→ TRY IT
Your reply should consist of the listing, copied exactly.

→ DATA SUPPLIED
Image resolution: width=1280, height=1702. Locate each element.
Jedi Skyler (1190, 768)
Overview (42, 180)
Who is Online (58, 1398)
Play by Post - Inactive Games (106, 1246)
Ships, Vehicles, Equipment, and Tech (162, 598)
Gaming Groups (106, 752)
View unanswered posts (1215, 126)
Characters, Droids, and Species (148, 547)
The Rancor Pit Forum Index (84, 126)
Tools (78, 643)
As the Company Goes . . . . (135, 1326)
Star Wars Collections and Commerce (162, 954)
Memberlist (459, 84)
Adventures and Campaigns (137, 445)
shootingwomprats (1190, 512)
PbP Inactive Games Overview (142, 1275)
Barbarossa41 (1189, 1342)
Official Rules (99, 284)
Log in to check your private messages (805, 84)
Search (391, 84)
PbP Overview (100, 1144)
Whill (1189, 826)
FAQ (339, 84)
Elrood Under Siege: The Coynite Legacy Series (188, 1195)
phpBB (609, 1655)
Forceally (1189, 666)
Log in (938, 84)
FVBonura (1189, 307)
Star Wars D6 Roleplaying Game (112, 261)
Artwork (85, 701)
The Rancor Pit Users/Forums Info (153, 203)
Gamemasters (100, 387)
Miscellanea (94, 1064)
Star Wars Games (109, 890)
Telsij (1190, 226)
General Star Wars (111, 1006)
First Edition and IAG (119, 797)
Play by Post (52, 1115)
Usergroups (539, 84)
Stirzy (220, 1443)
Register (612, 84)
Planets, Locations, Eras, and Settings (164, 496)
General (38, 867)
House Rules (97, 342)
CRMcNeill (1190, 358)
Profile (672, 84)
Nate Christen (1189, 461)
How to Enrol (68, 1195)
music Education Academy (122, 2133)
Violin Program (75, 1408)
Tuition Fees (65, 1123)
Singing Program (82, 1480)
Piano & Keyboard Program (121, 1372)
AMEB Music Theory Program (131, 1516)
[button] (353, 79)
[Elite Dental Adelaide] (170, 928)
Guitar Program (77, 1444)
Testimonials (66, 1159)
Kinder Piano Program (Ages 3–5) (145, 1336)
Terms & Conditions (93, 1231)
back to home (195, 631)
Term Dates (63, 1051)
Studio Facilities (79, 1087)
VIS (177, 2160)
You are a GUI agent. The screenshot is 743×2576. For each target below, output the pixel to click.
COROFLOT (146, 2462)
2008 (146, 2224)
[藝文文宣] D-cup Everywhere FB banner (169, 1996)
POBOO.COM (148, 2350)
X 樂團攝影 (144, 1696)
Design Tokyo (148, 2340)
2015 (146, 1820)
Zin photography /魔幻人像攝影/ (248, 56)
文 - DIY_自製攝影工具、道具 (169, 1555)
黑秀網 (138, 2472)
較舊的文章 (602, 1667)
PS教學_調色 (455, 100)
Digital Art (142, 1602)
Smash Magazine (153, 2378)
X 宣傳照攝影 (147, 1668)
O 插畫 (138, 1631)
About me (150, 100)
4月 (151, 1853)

→ OUTPUT FOR THIS TASK
Image resolution: width=1280, height=1702. Locate each element.
Jedi Skyler (1190, 768)
Overview (42, 180)
Who is Online (58, 1398)
Play by Post - Inactive Games (106, 1246)
Ships, Vehicles, Equipment, and Tech (162, 598)
Gaming Groups (106, 752)
View unanswered posts (1215, 126)
Characters, Droids, and Species (148, 547)
The Rancor Pit Forum Index (84, 126)
Tools (78, 643)
As the Company Goes . . . . (135, 1326)
Star Wars Collections and Commerce (162, 954)
Memberlist (459, 84)
Adventures and Campaigns (137, 445)
shootingwomprats (1190, 512)
PbP Inactive Games Overview (142, 1275)
Barbarossa41 (1189, 1342)
Official Rules (99, 284)
Log in to check your private messages (805, 84)
Search (391, 84)
PbP Overview (100, 1144)
Whill (1189, 826)
FAQ (339, 84)
Elrood Under Siege: The Coynite Legacy Series (188, 1195)
phpBB (609, 1655)
Forceally (1189, 666)
Log in (938, 84)
FVBonura (1189, 307)
Star Wars D6 Roleplaying Game (112, 261)
Artwork (85, 701)
The Rancor Pit Users/Forums Info (153, 203)
Gamemasters (100, 387)
Miscellanea (94, 1064)
Star Wars Games (109, 890)
Telsij (1190, 226)
General Star Wars (111, 1006)
First Edition and IAG (119, 797)
Play by Post (52, 1115)
Usergroups (539, 84)
Stirzy (220, 1443)
Register (612, 84)
Planets, Locations, Eras, and Settings (164, 496)
General (38, 867)
House Rules (97, 342)
CRMcNeill (1190, 358)
Profile (672, 84)
Nate Christen (1189, 461)
How to Enrol (68, 1195)
music Education Academy (122, 2133)
Violin Program (75, 1408)
Tuition Fees (65, 1123)
Singing Program (82, 1480)
Piano & Keyboard Program (121, 1372)
AMEB Music Theory Program (131, 1516)
[button] (353, 79)
[Elite Dental Adelaide] (170, 928)
Guitar Program (77, 1444)
Testimonials (66, 1159)
Kinder Piano Program (Ages 3–5) (145, 1336)
Terms & Conditions (93, 1231)
back to home (195, 631)
Term Dates (63, 1051)
Studio Facilities (79, 1087)
VIS (177, 2160)
You are a GUI agent. The screenshot is 743×2576. For each target below, output the pixel to click.
COROFLOT (146, 2462)
2008 (146, 2224)
[藝文文宣] D-cup Everywhere FB banner (169, 1996)
POBOO.COM (148, 2350)
X 樂團攝影 (144, 1696)
Design Tokyo (148, 2340)
2015 (146, 1820)
Zin photography /魔幻人像攝影/ (248, 56)
文 - DIY_自製攝影工具、道具 (169, 1555)
黑秀網 (138, 2472)
較舊的文章 (602, 1667)
PS教學_調色 (455, 100)
Digital Art (142, 1602)
Smash Magazine (153, 2378)
X 宣傳照攝影 (147, 1668)
O 插畫 (138, 1631)
About me (150, 100)
4月 (151, 1853)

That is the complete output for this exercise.